WHAT TO WORK ON
In the entries below, find every line holding the string "accomplish" and collect it.

(Stored records)
★ ★ ★
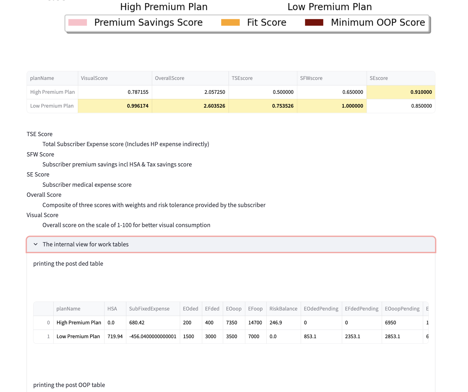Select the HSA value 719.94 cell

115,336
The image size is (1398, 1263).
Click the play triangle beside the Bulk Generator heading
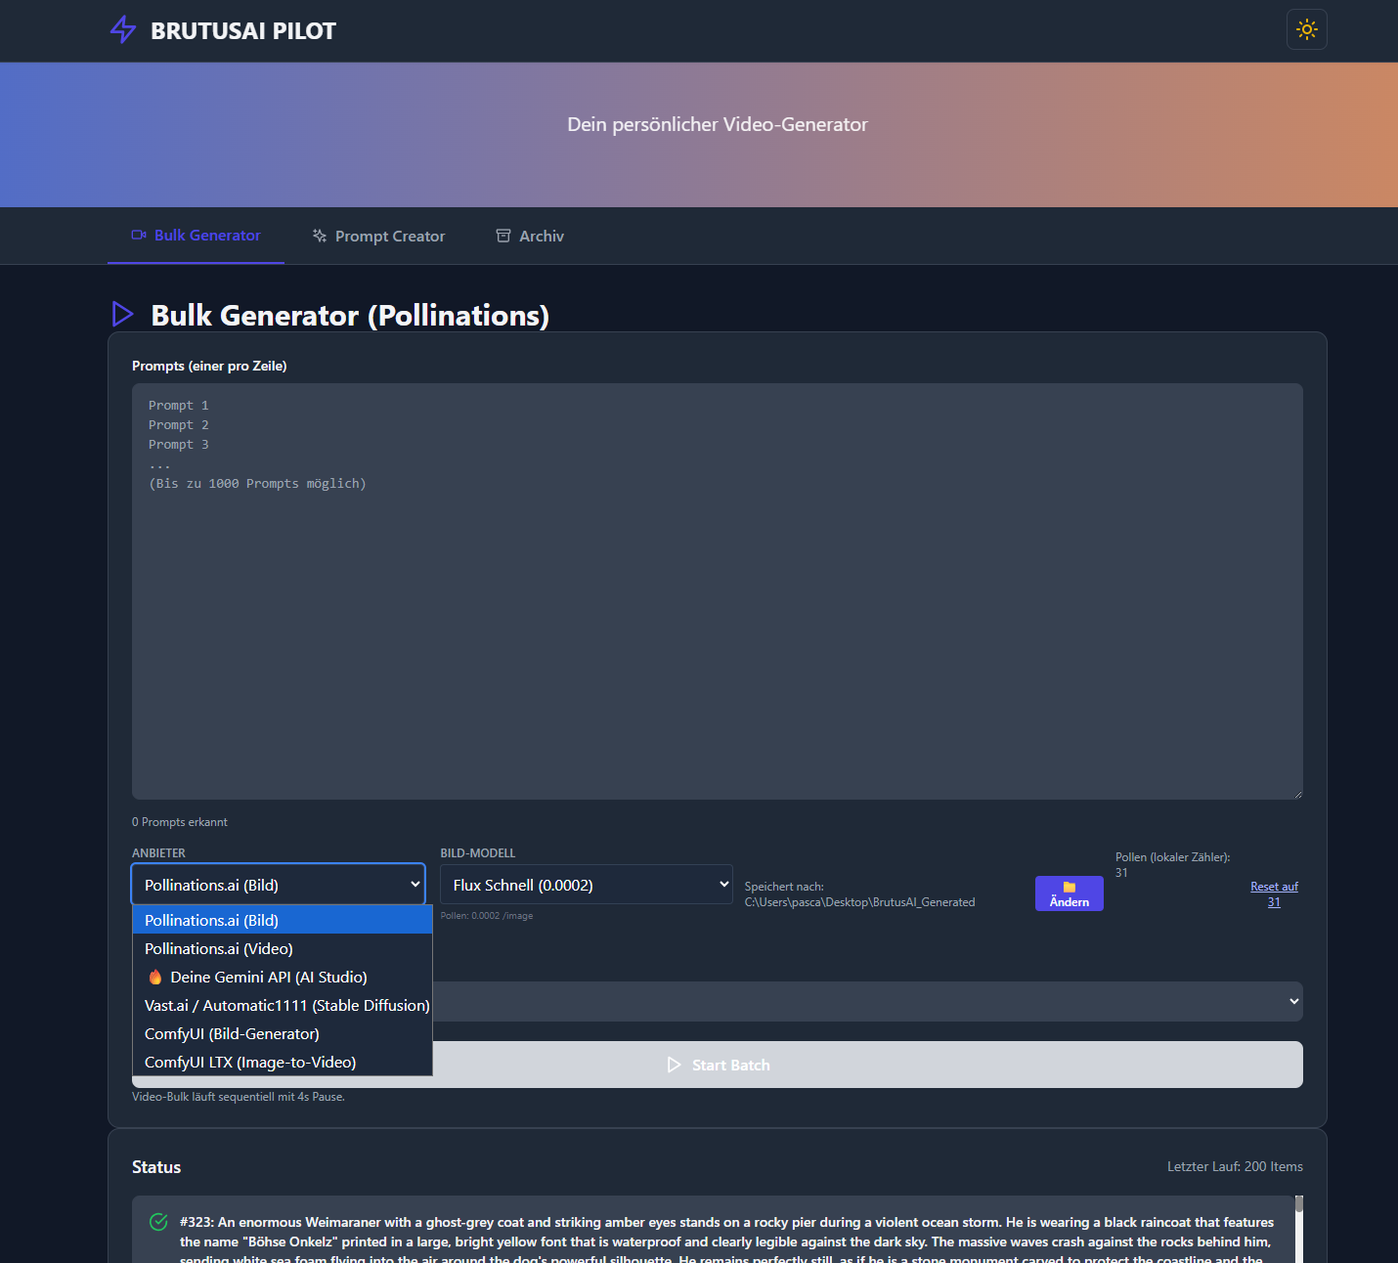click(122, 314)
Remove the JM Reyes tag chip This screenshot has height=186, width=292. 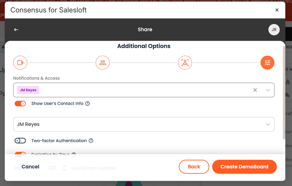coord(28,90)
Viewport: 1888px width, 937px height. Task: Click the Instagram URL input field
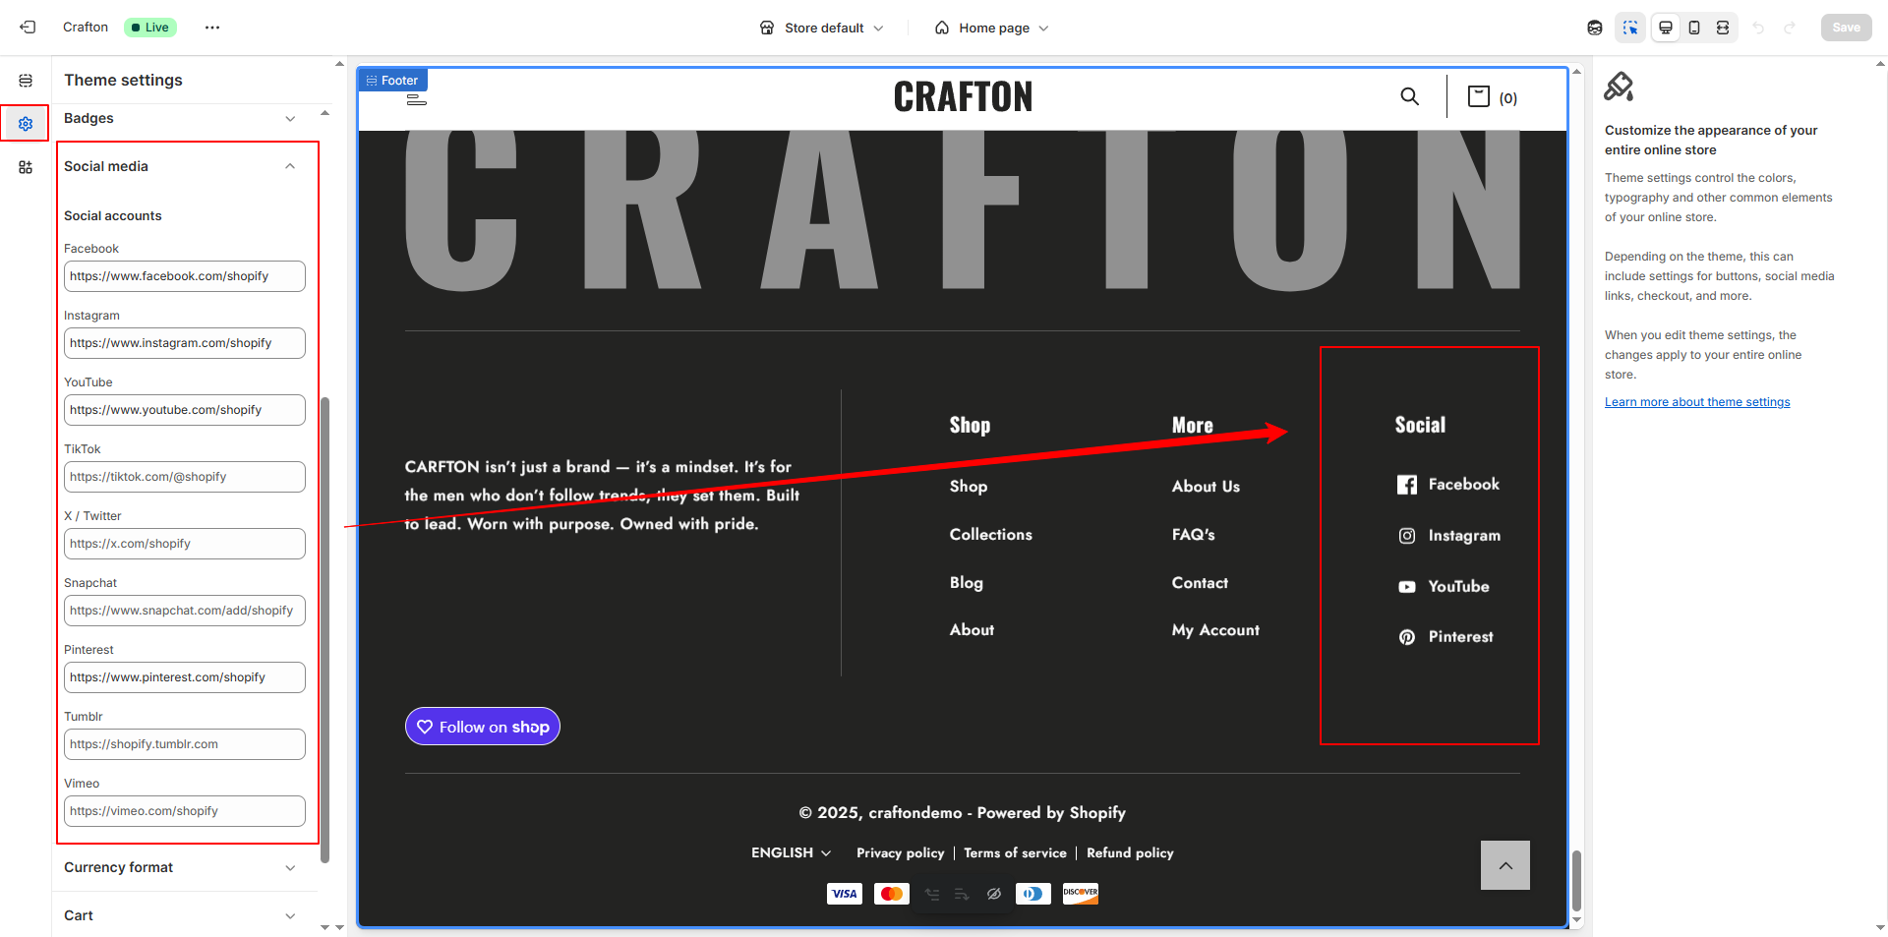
★ ★ ★
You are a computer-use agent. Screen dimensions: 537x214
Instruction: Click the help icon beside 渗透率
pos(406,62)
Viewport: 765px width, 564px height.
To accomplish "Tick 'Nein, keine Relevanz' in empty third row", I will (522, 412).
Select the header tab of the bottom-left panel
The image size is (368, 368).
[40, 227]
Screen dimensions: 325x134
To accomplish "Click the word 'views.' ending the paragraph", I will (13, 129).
★ ★ ★
REPLY
To accomplish "Tick 'Nein, keine Relevanz' in empty third row", I will (522, 412).
To accomplish "Click the word 'views.' ending the paragraph", I will (13, 129).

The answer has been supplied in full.